Cuando nosotros nos mostramos amables, imitamos ese ejercicio divino de “mirar lo creado con amor y tratar de conservarlo”. Los padres, al traer un hijo al mundo, co-crean con Él y, a partir de ese momento, el mejor modo de imitar a Dios es ejercitar la amabilidad con esa hija, ese hijo. Ser amable consiste en dejar que los otros ocupen nuestro lugar y, así, ponemos en acto la solicitud.

La amabilidad y la solicitud son requisitos imprescindibles para educar. Y como educar no es fácil porque desgasta, es bueno considerar que ese desgaste “merece la pena” porque supone imitar a Dios. La expresión “merece la pena” conlleva sacrificio, dolor, vivir para la otra/el otro… Pero al desplegar nuestra solicitud con el ánimo de ayudar, contagiamos a los hijos el afán de que se muestren también amables.

Un solo gesto de amabilidad echa raíces en todas direcciones y de esas raíces salen nuevos brotes. Unos padres que se esfuerzan en ser amables, aprenden a serlo todavía más y, lo que es más transcendente, motivan a sus hijos para que -si no lo son- lo sean. De modo que no hay mejor obsequio que unos padres pueden hacer que mostrarse amables.

Demos un paso más.
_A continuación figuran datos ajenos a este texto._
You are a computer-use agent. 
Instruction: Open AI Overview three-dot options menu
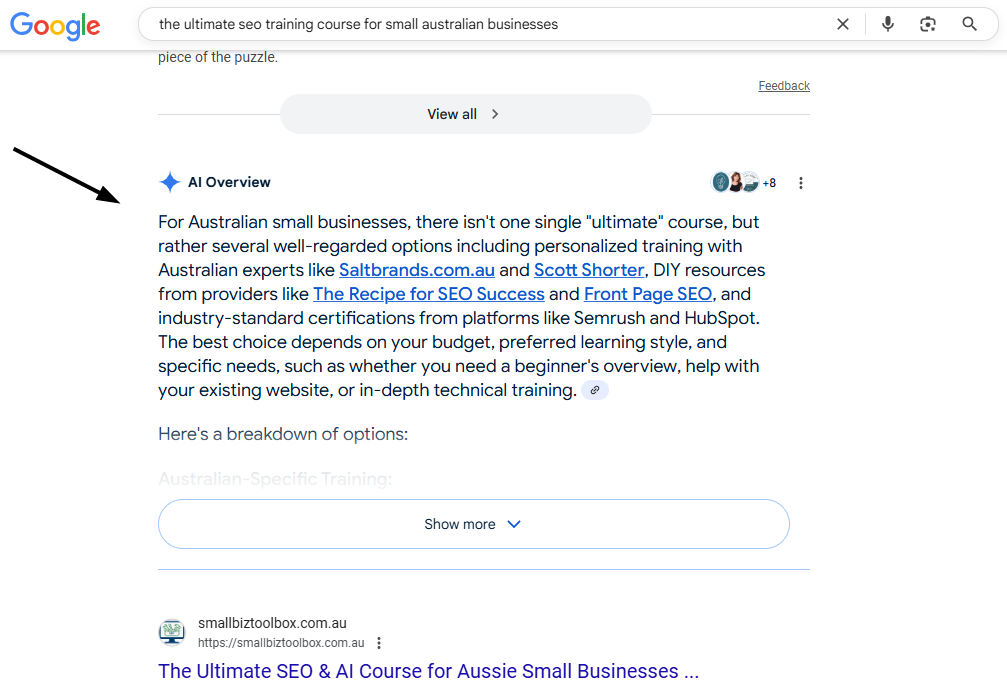[x=800, y=183]
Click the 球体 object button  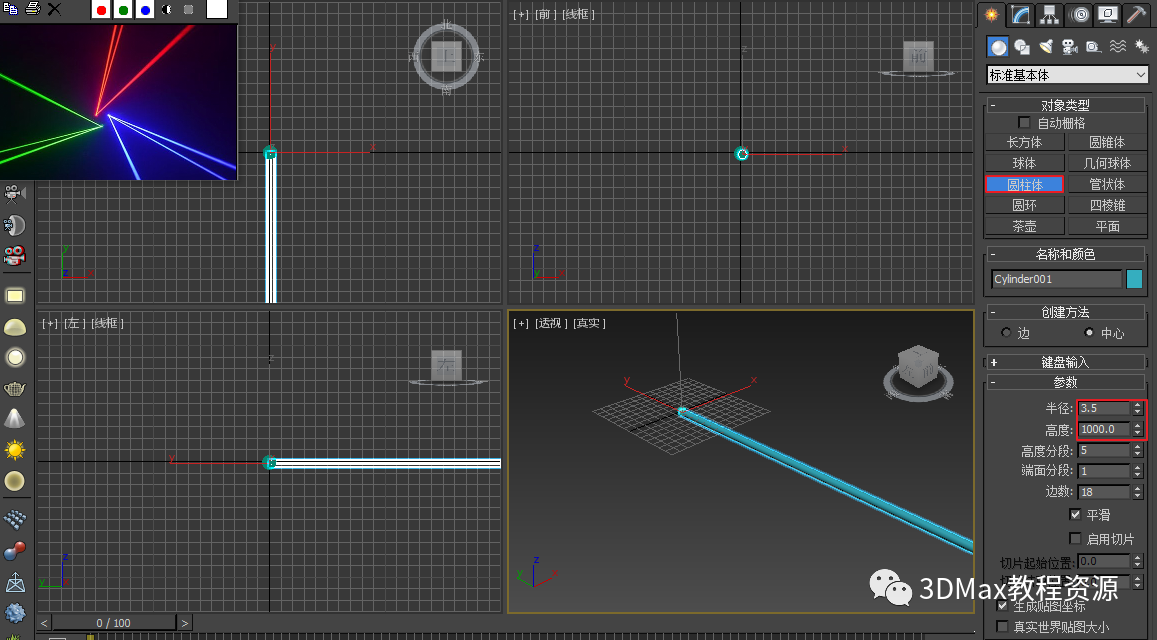click(x=1024, y=163)
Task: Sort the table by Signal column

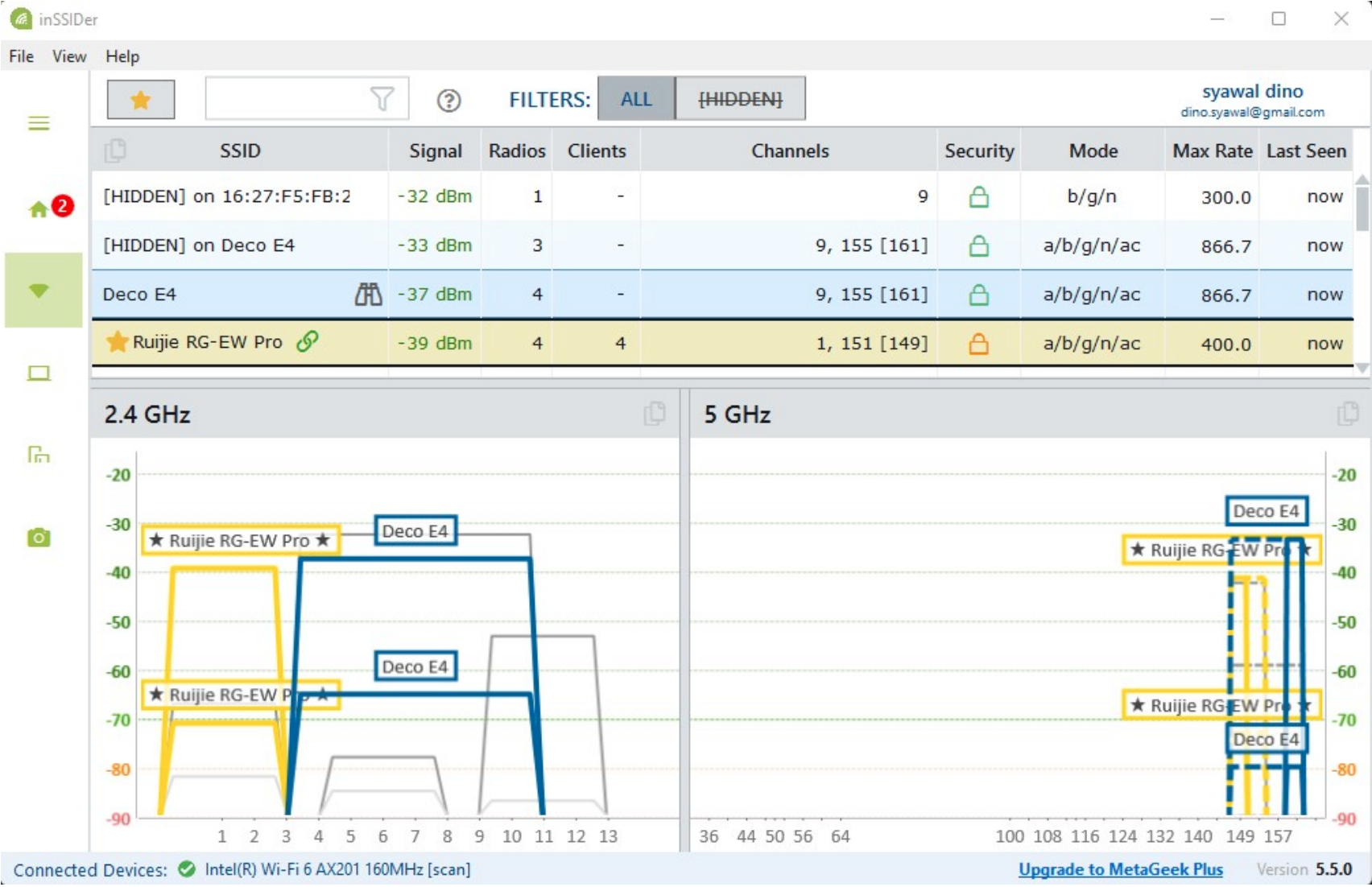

La amabilidad lo suaviza todo porque permite que afloren aptitudes vitales como la serenidad, que dispensa las mejores condiciones para actuar con sensatez y flexibilidad; el buen humor, que hace posible ver con otra mirada y faculta para descubrir lo positivo de cada persona y de cada situación; la paciencia, que transmite un clima de confianza y regala ilusión ofreciendo nuevas oportunidades… y así, es como se convive al estilo de Dios: mirando la familia creada y cuidándola con amor infinito, donde se da el diálogo, el cariño, el razonamiento, la empatía, el corregir sin herir y… el conociendo por parte de todos de las metas que tenemos en común porque somos una familia y nos sentimos parte de ella.